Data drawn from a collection
----

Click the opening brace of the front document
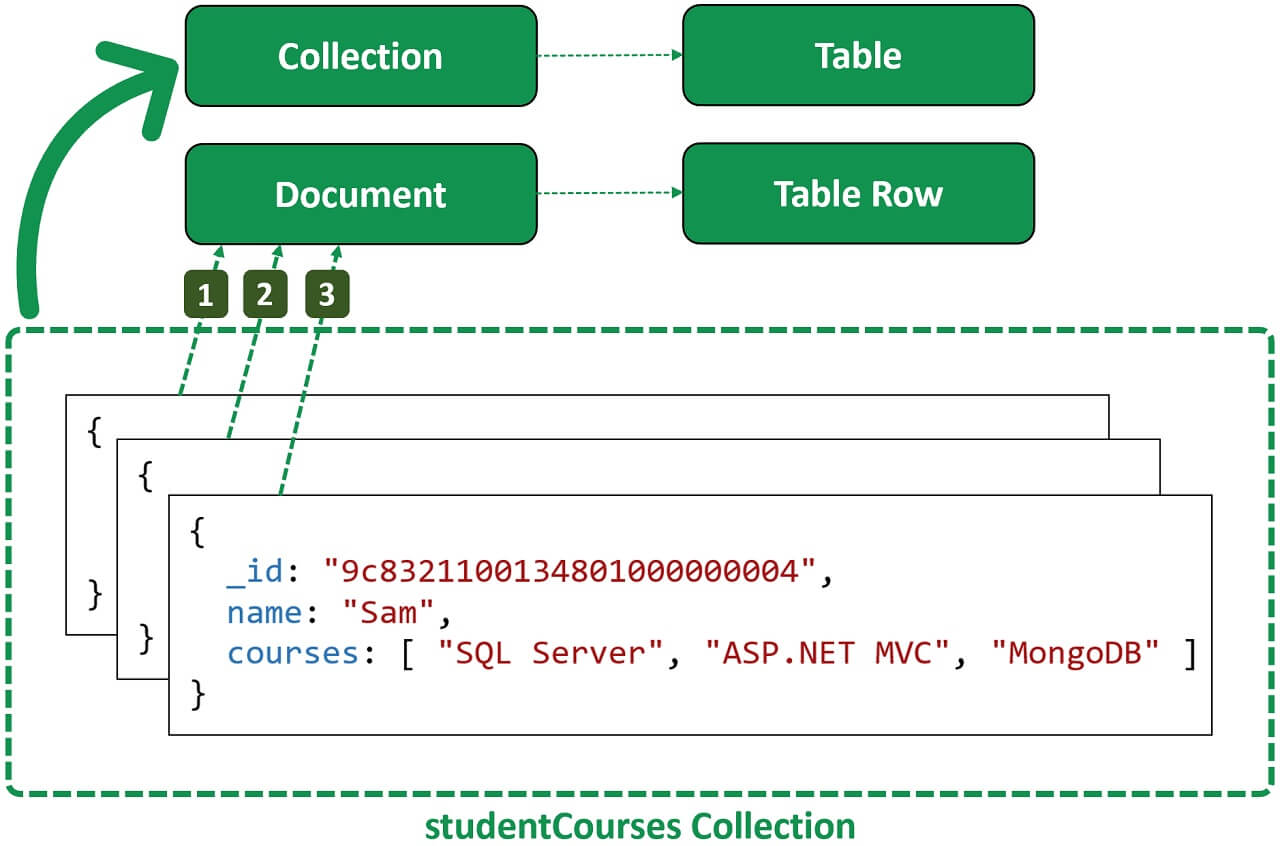The height and width of the screenshot is (846, 1280). (x=197, y=533)
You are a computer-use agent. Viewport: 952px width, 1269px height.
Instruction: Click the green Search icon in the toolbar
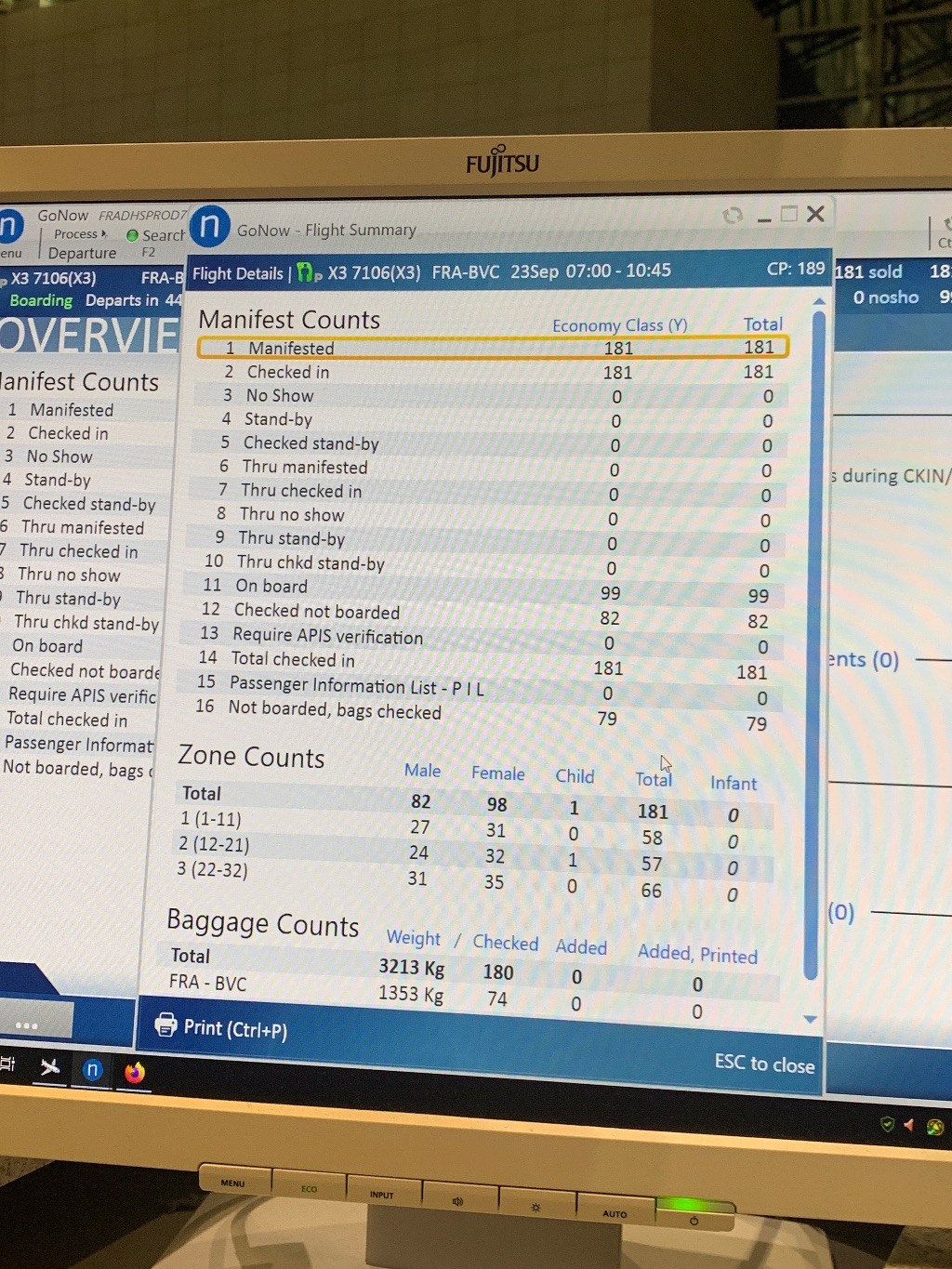(132, 235)
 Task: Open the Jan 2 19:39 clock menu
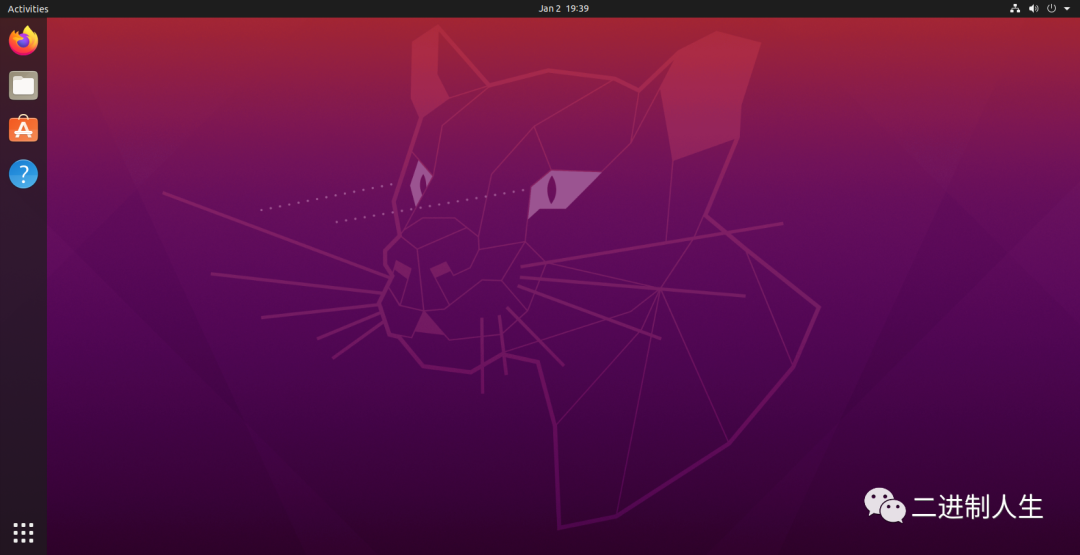(563, 9)
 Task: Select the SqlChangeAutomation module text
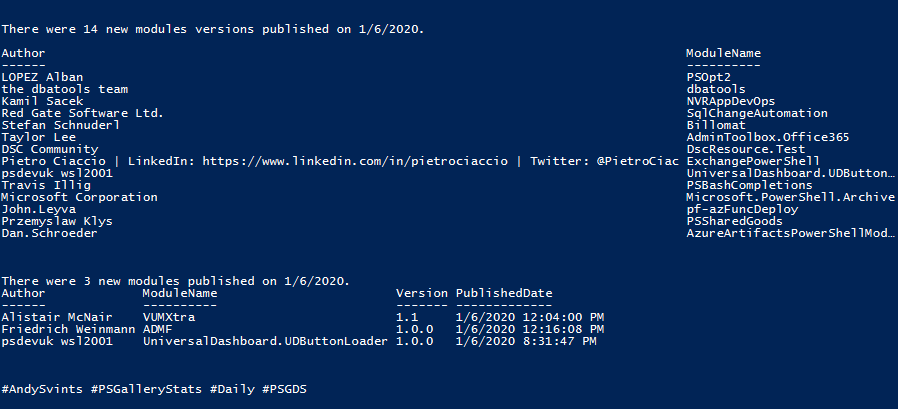(x=757, y=113)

----

- **TASK DETAILS**: Copy every entry above line for line, without the pictures.

- **RESULT OF THIS EXERCISE**:
Click the opening brace of the front document
The height and width of the screenshot is (846, 1280). (x=197, y=533)
You are a computer-use agent. Viewport: 952px width, 1269px height.
Instruction: Click the green Search icon in the toolbar
(132, 235)
 Task: Open the Jan 2 19:39 clock menu
(563, 9)
 Task: Select the SqlChangeAutomation module text
(x=757, y=113)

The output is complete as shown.